Repenser la notion de performance face à la crise

[Africa Diligence]  Quatre ans de crise financière, économique et sociale ont remis en cause une vision purement comptable de la performance des entreprises et de leurs salariés. Qu’est donc devenue la performance en 2013 ? Éléments de réponse.

France Télécom d’abord, qui, déstabilisée par une très violente crise sociale en 2009, a expérimenté une nouvelle approche pour réconcilier performances sociale et économique. « Au moment de la crise, les organisations se sont réunies autour de la table pour renégocier à la fois l’évolution des compétences, l’organisation et les conditions de travail », rappelle Delphine Ernotte-Cunci, directrice générale adjointe de France Télécom-Orange.

Au nom de la rentabilité financière

La seule notion de rentabilité financière ne pouvait plus suffire à mesurer la performance de l’entreprise puisqu’un « taylorisme » excessif, ainsi nommé par les salariés et mis en place au nom de la rentabilité financière, avait mené au drame et, par là même, inquiété les investisseurs. « Au moment de la crise, les investisseurs s’interrogeaient sur notre baromètre social « , se souvient Mme Ernotte-Cunci.

Les règles du jeu ont donc changé. La performance a, dès lors, été réfléchie dans une approche de plus long terme. « Pour construire avec les salariés l’avenir de France Télécom, cinq leviers ont été identifiés : l’emploi, l’organisation du travail, le management, la fonction ressources humaines et les conditions de travail », indique Mme Ernotte-Cunci.

L’organisation du travail a été transformée, donnant davantage de marge de manoeuvre à ceux qui sont au plus près des clients, et des équipes multidisciplinaires ont également été créées pour renforcer les liens entre les différents métiers et améliorer la performance par l’optimisation de l’intelligence collective.
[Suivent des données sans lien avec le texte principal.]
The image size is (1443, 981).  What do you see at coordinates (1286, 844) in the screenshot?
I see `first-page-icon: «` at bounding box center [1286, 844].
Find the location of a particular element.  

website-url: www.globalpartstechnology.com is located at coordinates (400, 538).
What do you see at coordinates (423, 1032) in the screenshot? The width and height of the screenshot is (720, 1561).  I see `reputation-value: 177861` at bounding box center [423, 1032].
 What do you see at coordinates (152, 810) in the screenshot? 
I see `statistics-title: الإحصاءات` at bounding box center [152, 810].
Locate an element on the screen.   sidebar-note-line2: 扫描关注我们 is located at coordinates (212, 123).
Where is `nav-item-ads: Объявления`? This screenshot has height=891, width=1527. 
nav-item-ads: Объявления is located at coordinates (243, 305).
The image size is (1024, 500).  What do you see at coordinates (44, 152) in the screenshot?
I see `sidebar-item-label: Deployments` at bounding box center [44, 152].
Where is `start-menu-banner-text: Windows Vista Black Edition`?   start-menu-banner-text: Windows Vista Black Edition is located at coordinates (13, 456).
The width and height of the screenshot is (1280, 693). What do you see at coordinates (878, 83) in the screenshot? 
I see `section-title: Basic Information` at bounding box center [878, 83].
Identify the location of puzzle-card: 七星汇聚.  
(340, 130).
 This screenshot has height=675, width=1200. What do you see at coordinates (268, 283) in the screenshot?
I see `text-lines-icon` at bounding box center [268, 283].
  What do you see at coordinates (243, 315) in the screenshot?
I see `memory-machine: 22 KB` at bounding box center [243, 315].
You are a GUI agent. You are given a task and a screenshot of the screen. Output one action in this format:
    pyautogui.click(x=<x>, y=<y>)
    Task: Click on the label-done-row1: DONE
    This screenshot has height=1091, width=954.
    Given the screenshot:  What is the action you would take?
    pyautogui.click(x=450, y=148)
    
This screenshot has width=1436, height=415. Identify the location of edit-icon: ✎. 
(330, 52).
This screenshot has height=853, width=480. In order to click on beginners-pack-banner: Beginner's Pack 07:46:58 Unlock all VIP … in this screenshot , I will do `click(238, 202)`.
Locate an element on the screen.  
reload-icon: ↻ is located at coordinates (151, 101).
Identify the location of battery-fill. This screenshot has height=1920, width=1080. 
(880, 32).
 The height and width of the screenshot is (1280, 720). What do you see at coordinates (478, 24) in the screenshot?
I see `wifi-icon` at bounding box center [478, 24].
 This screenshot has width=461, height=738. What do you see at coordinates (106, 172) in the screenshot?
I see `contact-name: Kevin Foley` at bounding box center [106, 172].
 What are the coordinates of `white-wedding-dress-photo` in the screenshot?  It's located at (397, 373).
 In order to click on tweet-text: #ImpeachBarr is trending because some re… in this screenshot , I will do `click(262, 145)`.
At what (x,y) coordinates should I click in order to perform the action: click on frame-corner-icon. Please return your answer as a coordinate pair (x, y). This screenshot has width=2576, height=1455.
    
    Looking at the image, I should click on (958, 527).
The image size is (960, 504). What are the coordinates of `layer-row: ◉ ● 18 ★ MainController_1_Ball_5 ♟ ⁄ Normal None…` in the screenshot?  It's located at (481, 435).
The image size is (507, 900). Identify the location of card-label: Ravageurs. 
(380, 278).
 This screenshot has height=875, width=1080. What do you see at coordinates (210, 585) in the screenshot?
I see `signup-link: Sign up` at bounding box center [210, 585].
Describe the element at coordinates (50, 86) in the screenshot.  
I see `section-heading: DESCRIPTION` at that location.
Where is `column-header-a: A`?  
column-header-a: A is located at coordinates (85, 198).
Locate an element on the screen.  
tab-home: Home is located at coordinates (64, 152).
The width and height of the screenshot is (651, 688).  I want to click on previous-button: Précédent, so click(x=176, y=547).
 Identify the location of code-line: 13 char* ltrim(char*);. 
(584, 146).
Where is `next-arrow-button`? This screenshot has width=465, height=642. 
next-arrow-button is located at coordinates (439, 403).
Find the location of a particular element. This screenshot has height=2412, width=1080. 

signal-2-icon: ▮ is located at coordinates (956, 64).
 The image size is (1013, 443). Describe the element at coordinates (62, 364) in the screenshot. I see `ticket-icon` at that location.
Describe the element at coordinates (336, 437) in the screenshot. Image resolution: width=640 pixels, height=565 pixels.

Et les résultats ont suivi : « En 2011, le nombre de clients dits « en vrille », dont le problème n’est jamais résolu car il concerne plusieurs métiers, a ainsi été divisé par dix », note Mme Ernotte-Cunci.

« La réelle performance de l’entreprise est sa pérennité »

Le cas de France Télécom n’est pas isolé. Car, même si la conjoncture économique impose aux entreprises une gestion de court terme, la crise a rappelé que « la réelle performance de l’entreprise est sa pérennité », souligne Antoine Raymond, cogérant d’A. Raymond, une entreprise familiale, fournisseur industriel de système de fixation rapide, qui compte un peu moins de 1 000 personnes en France et 5 000 dans le monde, et fêtera ses 150 ans en 2015. « C’est pourquoi nos entreprises de taille intermédiaire ont à la fois le souci de la création de valeur et du long terme. Un double objectif, qui passe par l’innovation et par la performance des salariés, laquelle dépend elle-même de leur bien-être et de leur confiance dans l’entreprise », dit-il.

Les enquêtes réalisées par l’observatoire européen des conditions de travail, Eurofound, auprès de plus de 27 000 entreprises en Europe, confirment que « la productivité ne repose pas seulement sur les nouvelles technologies et l’augmentation du capital, mais aussi sur l’organisation du travail, en général, et les pratiques de travail innovantes », souligne Jozef Niemiec, secrétaire général adjoint de la Confédération européenne des syndicats.

La performance est donc repensée au-delà des résultats, comme l’amélioration de la façon de faire. « Les entreprises s’intéressent davantage qu’auparavant à la manière de produire la création de valeur, à la réactivité et à la capacité à mobiliser l’intelligence de manière collective et durable », relève Martine Le Boulaire, directrice du développement d’Entreprise & Personnel.

Le conglomérat brésilien Votorantim, par exemple, a développé pour les manageurs une approche de la compétence collective, qui consiste à faire discuter et définir les indicateurs de performance par les salariés eux-mêmes.

La mesure de la performance réduite à l’addition des évaluations individuelles, quantitatives, n’appartient toutefois pas au passé. Elle a toujours cours dans de nombreuses organisations. Mais les quatre dernières années ont révélé que ce type de management était contre-productif car il génère dissolution des équipes et désengagement, explique Bénédicte Vidaillet, maître de conférences à l’université Lille-I, dans son tout dernier ouvrage, Evaluez-moi ! Evaluation au travail : les ressorts d’une fascination (Seuil, 280 pages, 18,50 euros). Cette approche réductrice de la performance apporte de fait rarement les résultats escomptés.